*** TEXTE SOURCE
1919 – La Société des Nations
Dés 1919, Jean Monnet contribue à la création
de la Société Des Nations, voulue par le Président américain Woodrow
Wilson, première organisation internationale consacrée au maintien de la
Paix. A sa création en 1920, le jeune homme âgé alors de trente et un
an, est nommé Secrétaire Général Adjoint de l’organisation. Il en est le
numéro deux en charge de son fonctionnement opérationnel, sa véritable
cheville ouvrière. Monnet s’attache en particulier à régler le conflit
entre l’Allemagne et la Pologne portant sur la délimitation des bassins
charbonniers de la Silésie et de la Sarre et travaille au sauvetage
économique de l’Autriche.
Cependant, le Secrétaire Général Adjoint est
déçu du fonctionnement de l’organisation qu’il anime. Il regrette que
les gouvernements et leurs représentants recherchent plus la défense de
leurs intérêts propres que la résolution des problèmes communs auxquels
ils sont confrontés. Le droit de véto est pour lui le symbole et la
cause de l’impuissance à dépasser les égoïsmes nationaux.
1926 – Banquier aux Etats-Unis
C’est sans amertume que Jean Monnet
démissionne de la SDN en décembre 1922 pour rejoindre Cognac et aider
son père à remonter l’affaire familiale mise à mal par la prohibition
américaine. Sa jeune soeur Marie-Louise l’ayant convaincu que son retour
était indispensable, l’ancien dirigeant de la SDN trouve effectivement à
Cognac une situation difficile. Son père Jean-Gabriel rechigne à se
défaire de ses vieux cognacs qui n’ont plus la faveur d’un public à la
recherche d’eaux de vie plus jeunes et moins chères. En quelques mois,
aidé par la reprise des cours, Monnet remet l’entreprise familiale sur
pied en sacrifiant notamment le vieux stock de cognac de son père au
profit d’eaux de vie plus jeunes.
Très vite, les affaires de Cognac ne lui
suffisent plus, et lorsqu’il est approché en 1926, par une banque
d’investissement américaine, Blair & Co, pour monter un bureau à
Paris, Monnet n’hésite pas longtemps. Les banques américaines, en pleine
expansion, souhaitaient alors profiter de la période de reconstruction
en Europe pour financer des grands emprunts industriels et nationaux.
******
(EXERCICE A)
Résume en deux phrases le texte sur Jean Monnet.
*** DONNÉES DE TRAVAIL
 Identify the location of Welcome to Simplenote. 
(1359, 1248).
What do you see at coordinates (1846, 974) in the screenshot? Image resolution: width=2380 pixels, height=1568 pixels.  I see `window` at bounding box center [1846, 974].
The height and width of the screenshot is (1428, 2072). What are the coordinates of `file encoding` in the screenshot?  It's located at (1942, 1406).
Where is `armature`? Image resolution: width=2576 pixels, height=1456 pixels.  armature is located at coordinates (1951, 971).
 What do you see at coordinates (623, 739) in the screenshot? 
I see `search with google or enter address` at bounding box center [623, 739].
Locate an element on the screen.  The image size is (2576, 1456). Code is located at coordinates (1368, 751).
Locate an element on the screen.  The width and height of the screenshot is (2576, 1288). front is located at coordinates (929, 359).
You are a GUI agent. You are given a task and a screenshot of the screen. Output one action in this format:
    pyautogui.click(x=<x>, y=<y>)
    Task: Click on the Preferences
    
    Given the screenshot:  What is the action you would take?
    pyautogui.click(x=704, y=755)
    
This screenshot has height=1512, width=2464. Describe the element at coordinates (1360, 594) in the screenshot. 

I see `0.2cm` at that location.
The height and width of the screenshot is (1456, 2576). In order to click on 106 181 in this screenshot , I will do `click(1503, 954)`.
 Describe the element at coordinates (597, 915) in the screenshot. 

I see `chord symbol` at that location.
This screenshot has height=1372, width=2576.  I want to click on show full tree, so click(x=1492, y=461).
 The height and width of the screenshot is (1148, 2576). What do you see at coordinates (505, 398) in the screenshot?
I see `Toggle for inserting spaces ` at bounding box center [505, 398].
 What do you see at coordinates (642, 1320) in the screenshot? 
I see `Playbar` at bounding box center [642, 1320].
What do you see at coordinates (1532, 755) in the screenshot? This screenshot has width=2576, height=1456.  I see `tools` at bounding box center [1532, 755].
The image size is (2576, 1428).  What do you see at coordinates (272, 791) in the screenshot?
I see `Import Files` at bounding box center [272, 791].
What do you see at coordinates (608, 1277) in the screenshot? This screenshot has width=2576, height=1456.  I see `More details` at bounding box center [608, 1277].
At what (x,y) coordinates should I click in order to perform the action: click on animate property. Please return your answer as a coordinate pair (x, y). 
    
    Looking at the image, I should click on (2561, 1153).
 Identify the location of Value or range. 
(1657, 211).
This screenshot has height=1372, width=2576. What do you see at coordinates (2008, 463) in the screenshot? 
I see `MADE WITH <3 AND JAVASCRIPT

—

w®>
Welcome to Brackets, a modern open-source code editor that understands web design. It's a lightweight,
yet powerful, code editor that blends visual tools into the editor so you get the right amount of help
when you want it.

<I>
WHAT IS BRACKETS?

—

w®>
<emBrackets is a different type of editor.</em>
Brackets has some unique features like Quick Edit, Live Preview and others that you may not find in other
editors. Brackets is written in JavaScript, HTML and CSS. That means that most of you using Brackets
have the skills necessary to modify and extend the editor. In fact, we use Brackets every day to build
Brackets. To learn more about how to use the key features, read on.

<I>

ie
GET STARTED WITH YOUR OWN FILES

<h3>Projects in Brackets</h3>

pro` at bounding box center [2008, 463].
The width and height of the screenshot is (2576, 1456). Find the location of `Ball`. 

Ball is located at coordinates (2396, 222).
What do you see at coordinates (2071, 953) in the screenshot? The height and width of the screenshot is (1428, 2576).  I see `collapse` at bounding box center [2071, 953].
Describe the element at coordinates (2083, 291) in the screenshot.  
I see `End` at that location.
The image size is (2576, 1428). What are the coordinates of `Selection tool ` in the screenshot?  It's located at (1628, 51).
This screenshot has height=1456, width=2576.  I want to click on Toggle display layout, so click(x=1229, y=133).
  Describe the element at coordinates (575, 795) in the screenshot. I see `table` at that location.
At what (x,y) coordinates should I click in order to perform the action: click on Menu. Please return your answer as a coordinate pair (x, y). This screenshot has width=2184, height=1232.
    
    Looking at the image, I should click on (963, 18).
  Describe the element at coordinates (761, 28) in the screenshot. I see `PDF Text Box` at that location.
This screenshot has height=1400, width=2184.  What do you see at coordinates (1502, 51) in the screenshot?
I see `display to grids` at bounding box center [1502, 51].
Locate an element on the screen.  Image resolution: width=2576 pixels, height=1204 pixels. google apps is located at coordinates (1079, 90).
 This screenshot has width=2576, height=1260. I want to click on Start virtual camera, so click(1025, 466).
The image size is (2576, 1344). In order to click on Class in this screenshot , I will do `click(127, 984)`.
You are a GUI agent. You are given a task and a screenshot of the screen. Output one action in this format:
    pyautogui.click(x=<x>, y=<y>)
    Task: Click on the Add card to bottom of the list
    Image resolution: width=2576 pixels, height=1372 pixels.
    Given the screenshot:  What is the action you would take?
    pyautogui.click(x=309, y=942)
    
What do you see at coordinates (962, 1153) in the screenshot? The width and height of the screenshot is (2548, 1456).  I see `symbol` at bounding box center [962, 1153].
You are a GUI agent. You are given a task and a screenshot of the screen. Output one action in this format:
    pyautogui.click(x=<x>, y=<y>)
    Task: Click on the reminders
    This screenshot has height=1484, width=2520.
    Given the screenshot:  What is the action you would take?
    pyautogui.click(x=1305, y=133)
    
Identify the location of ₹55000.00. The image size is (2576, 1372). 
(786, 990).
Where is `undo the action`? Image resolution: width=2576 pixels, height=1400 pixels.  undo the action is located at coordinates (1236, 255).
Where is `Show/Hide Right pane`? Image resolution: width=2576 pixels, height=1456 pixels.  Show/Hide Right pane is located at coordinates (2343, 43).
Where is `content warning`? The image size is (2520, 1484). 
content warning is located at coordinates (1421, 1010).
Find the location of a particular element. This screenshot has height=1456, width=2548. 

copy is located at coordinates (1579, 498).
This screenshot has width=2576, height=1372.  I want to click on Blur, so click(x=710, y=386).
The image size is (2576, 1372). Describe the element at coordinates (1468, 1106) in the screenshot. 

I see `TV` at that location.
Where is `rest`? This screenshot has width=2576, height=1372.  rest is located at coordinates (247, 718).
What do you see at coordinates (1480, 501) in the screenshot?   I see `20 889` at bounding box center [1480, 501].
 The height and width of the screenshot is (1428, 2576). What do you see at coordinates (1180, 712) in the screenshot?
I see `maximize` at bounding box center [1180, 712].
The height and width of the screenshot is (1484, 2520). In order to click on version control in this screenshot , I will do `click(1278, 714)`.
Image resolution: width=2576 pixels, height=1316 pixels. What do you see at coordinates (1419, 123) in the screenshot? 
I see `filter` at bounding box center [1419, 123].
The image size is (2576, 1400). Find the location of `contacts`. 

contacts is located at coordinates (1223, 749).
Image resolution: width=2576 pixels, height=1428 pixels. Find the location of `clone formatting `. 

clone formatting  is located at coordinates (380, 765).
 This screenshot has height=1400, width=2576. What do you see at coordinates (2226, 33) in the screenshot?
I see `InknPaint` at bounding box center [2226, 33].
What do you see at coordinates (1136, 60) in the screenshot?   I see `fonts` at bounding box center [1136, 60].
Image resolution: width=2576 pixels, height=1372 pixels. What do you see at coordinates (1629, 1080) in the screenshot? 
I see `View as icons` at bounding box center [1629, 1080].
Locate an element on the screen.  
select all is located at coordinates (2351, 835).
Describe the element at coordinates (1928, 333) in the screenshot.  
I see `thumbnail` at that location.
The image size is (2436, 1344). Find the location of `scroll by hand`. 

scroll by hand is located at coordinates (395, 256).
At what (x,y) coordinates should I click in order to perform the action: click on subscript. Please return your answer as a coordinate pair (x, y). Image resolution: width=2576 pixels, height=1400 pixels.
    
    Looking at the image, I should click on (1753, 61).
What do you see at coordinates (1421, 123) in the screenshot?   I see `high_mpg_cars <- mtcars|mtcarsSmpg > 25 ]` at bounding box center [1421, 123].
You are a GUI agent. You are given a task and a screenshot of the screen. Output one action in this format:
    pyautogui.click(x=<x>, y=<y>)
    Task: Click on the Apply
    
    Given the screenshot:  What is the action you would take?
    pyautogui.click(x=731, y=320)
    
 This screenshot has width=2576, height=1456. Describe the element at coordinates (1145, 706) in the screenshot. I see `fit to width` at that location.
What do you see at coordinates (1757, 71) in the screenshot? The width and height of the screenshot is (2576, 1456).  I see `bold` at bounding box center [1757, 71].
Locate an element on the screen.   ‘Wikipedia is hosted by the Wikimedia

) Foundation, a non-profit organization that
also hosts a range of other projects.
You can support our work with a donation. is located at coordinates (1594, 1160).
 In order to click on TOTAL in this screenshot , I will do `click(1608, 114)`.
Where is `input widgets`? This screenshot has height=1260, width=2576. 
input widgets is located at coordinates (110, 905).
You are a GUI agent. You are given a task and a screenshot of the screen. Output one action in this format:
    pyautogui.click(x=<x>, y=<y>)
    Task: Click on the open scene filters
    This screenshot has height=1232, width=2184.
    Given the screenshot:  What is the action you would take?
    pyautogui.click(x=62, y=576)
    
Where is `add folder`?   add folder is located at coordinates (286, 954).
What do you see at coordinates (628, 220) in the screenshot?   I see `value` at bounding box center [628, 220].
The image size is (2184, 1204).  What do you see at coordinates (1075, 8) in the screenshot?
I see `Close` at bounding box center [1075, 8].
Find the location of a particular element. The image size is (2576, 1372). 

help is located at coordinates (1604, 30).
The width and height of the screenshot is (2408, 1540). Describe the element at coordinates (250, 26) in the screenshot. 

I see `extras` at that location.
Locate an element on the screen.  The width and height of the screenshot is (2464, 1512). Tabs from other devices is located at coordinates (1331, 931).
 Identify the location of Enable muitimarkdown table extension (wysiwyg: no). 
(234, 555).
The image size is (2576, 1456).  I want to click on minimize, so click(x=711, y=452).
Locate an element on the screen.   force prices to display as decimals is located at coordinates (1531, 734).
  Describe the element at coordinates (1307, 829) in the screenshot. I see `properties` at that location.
******
(EXERCICE B)
Recopie les entrées depuis la ligne qui contient « Identify the location of ₹55000.00. » jusqu'à celle qui contient « contacts is located », toutes deux comprises, en substituant « Where exactly is » à « Where is » et sans rien modifier d'autre.

(RÉPONSE A)
En 1919, Jean Monnet contribue à la création de la Société des Nations, dont il devient Secrétaire Général Adjoint en 1920, mais il est déçu par des gouvernements plus attachés à leurs intérêts propres qu'à la résolution des problèmes communs. Après avoir démissionné en décembre 1922 pour redresser l'affaire familiale de cognac, il accepte en 1926 de monter à Paris un bureau de la banque d'investissement américaine Blair & Co.

(RÉPONSE B)
Identify the location of ₹55000.00. The image size is (2576, 1372). 
(786, 990).
Where exactly is `undo the action`? Image resolution: width=2576 pixels, height=1400 pixels.  undo the action is located at coordinates (1236, 255).
Where exactly is `Show/Hide Right pane`? Image resolution: width=2576 pixels, height=1456 pixels.  Show/Hide Right pane is located at coordinates (2343, 43).
Where exactly is `content warning`? The image size is (2520, 1484). 
content warning is located at coordinates (1421, 1010).
Find the location of a particular element. This screenshot has height=1456, width=2548. 

copy is located at coordinates (1579, 498).
This screenshot has width=2576, height=1372.  I want to click on Blur, so click(x=710, y=386).
The image size is (2576, 1372). Describe the element at coordinates (1468, 1106) in the screenshot. 

I see `TV` at that location.
Where exactly is `rest`? This screenshot has width=2576, height=1372.  rest is located at coordinates (247, 718).
What do you see at coordinates (1480, 501) in the screenshot?   I see `20 889` at bounding box center [1480, 501].
 The height and width of the screenshot is (1428, 2576). What do you see at coordinates (1180, 712) in the screenshot?
I see `maximize` at bounding box center [1180, 712].
The height and width of the screenshot is (1484, 2520). In order to click on version control in this screenshot , I will do `click(1278, 714)`.
Image resolution: width=2576 pixels, height=1316 pixels. What do you see at coordinates (1419, 123) in the screenshot? 
I see `filter` at bounding box center [1419, 123].
The image size is (2576, 1400). Find the location of `contacts`. 

contacts is located at coordinates (1223, 749).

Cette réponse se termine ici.